American artist, illustrator, and event producer

Antonio Pelayo is an artist, illustrator, and event producer who focuses on the Latino community of Southern California. He is also an inker at the Walt Disney Animation Studios Ink & Paint Department.

== Biography ==
Pelayo was born in Glendale, California. As a child, he relocated to central Mexico alongside his family. He was raised as a Jehovah's Witness, and as a teenager took an active role in the community, which allowed him to lead congregations of several hundred people at a very young age. He spent much of his time in his youth honing his craft as an artist. After returning to Glendale, Pelayo's family settled near the Walt Disney Studios in Burbank. Pelayo would often daydream of being an illustrator at Disney Studios. As a teenager, Pelayo took a temporary job at Disney Studios.

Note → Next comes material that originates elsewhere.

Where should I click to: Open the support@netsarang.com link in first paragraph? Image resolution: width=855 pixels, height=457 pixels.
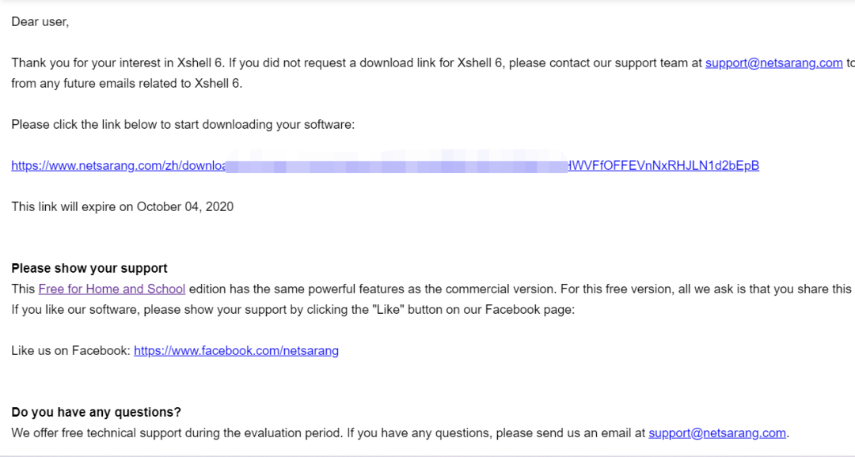coord(773,63)
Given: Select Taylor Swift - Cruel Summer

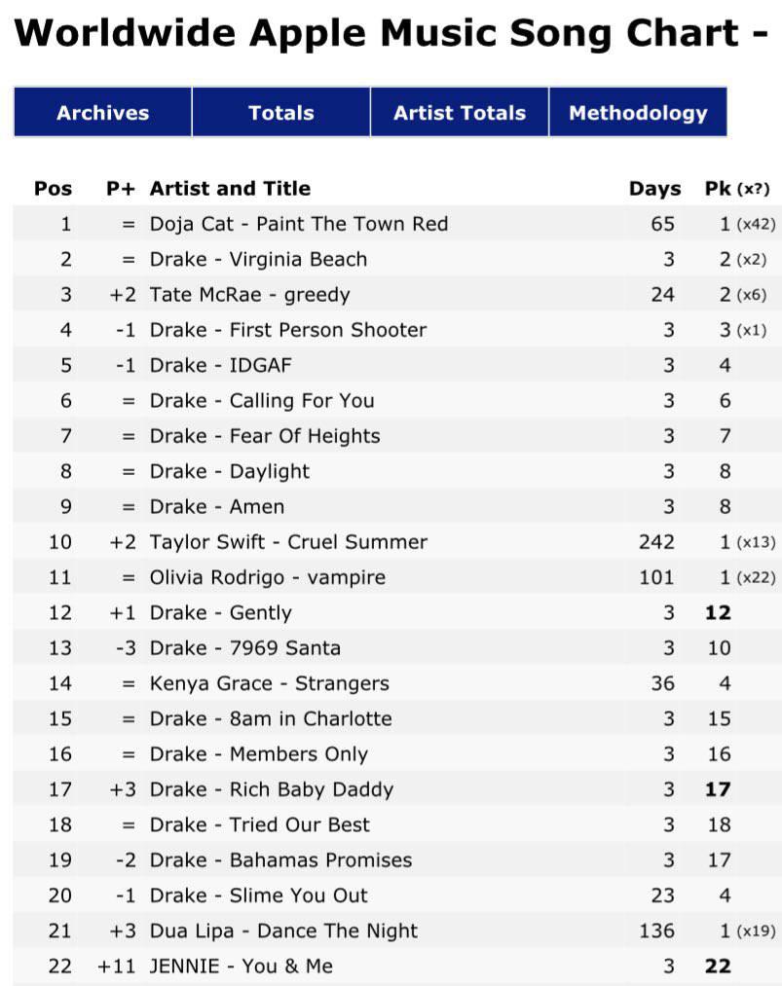Looking at the screenshot, I should point(288,542).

Early on in his career, Pelayo exhibited his own work in different venues across Los Angeles. Quickly building a network of artists friends, made him realize he could branch out on his individual practice and began to produce his own art showcases featuring artists, performers, designers and creatives from the Latino community of Southern California. He has hosted "El Velorio," an annual event since 2009 that converges with Dia de Los Muertos festivities. Other events Pelayo regularly produces include "La Bulla," a celebration of Luchadores, and "Tatuaje," a showcase of Chicano tattoo art.

Pelayo is the father of artist Isaac Pelayo.